- Stylistic origins: Shidaiqu; jazz; film music; Chinese folk music; Chinese yellow music; Enka (Japan); (Korea); Taiwanese Hokkien popular music (Taiwan);

= Yellow music =

Genre of music in China

Yellow music is a genre of popular music. The term has been used in China to describe types of music that have separate origins.

==China==
Yellow music (黄色音乐 (黃色音樂, huángsè yīnyuè)) or yellow songs (黄色歌曲 (黃色歌曲, huángsè gēqǔ)) was a label used to describe early generations of shidaiqu, i.e. Chinese popular music in Shanghai from the 1920s to the 1940s. The color yellow is associated with eroticism and sex in the country, since 黄, huáng, the Mandarin character for "yellow", also means "erotic". The Chinese Communist Party saw pop music as sexually indecent and labeled the C-pop genre as such. These restrictions prompted many Shanghai artists to flee to Hong Kong, where it reached its height in the 1950s until the late 1960s, when it was displaced by Mandarin-language Taiwanese pop (and later by Cantopop). The term was used continually up to the Cultural Revolution. By the early 1980s, however, yellow music could be performed again.

==Vietnam==

Yellow music (nhạc vàng) refers to music produced in the State of Vietnam and South Vietnam, and also referring to its flag being mostly yellow, named in opposition to "red music" (nhạc đỏ) endorsed by the Communist government of North Vietnam, officially the Democratic Republic of Vietnam. The genre contained topics and characteristics considered decadent and was banned in 1975, with those caught listening to it punished, and their music confiscated.

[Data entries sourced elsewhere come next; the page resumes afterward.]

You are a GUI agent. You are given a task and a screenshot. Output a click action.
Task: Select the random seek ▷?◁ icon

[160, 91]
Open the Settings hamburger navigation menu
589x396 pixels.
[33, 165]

Most yellow music has been associated with the bolero genre. After the Fall of Saigon, many Vietnamese artists emigrated to the United States to pursue their careers and industry there instead. The ban on yellow music was lightened in 1986, but by then the music industry had ceased to exist.

In the 1990s, Vietnam's Ministry of Culture, Sports and Tourism promoted the "nhạc xanh" genre (literally "green music", which refers to music for young generations) to divert people from listening to yellow music, but with little success.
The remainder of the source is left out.